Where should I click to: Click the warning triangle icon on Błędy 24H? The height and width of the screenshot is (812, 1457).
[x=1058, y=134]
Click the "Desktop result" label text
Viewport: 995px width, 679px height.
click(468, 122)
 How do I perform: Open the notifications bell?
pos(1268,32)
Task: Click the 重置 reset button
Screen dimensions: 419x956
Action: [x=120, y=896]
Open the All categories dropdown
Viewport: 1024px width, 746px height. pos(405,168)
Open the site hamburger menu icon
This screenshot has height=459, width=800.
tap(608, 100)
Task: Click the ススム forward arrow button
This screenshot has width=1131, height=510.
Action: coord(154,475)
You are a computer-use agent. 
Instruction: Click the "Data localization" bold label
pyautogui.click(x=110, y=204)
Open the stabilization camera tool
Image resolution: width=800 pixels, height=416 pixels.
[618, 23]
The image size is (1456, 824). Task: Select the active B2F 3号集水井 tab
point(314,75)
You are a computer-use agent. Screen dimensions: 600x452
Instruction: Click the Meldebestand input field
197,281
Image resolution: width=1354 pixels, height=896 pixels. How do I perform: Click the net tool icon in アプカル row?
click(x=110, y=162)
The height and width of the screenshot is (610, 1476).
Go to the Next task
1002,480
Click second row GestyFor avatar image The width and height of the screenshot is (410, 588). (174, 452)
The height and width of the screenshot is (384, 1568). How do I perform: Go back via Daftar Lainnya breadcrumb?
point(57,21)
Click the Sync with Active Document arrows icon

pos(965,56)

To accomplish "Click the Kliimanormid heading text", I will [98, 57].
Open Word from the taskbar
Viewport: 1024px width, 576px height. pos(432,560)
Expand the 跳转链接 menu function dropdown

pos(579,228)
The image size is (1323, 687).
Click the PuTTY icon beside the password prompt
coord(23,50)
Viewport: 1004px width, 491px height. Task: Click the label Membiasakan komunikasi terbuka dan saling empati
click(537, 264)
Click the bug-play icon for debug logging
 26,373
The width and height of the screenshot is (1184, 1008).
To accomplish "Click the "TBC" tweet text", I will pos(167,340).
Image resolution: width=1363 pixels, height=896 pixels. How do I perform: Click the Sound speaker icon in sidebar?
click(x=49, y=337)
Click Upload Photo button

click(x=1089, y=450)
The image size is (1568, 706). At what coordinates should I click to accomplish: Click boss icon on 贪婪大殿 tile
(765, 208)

________

## Aim
Repeat the rows exactly, everything from the line containing "Click the Sync" down to the line containing "click(537, 264)", with both of those lines included.

## Problem solution
Click the Sync with Active Document arrows icon

pos(965,56)

To accomplish "Click the Kliimanormid heading text", I will [98, 57].
Open Word from the taskbar
Viewport: 1024px width, 576px height. pos(432,560)
Expand the 跳转链接 menu function dropdown

pos(579,228)
The image size is (1323, 687).
Click the PuTTY icon beside the password prompt
coord(23,50)
Viewport: 1004px width, 491px height. Task: Click the label Membiasakan komunikasi terbuka dan saling empati
click(537, 264)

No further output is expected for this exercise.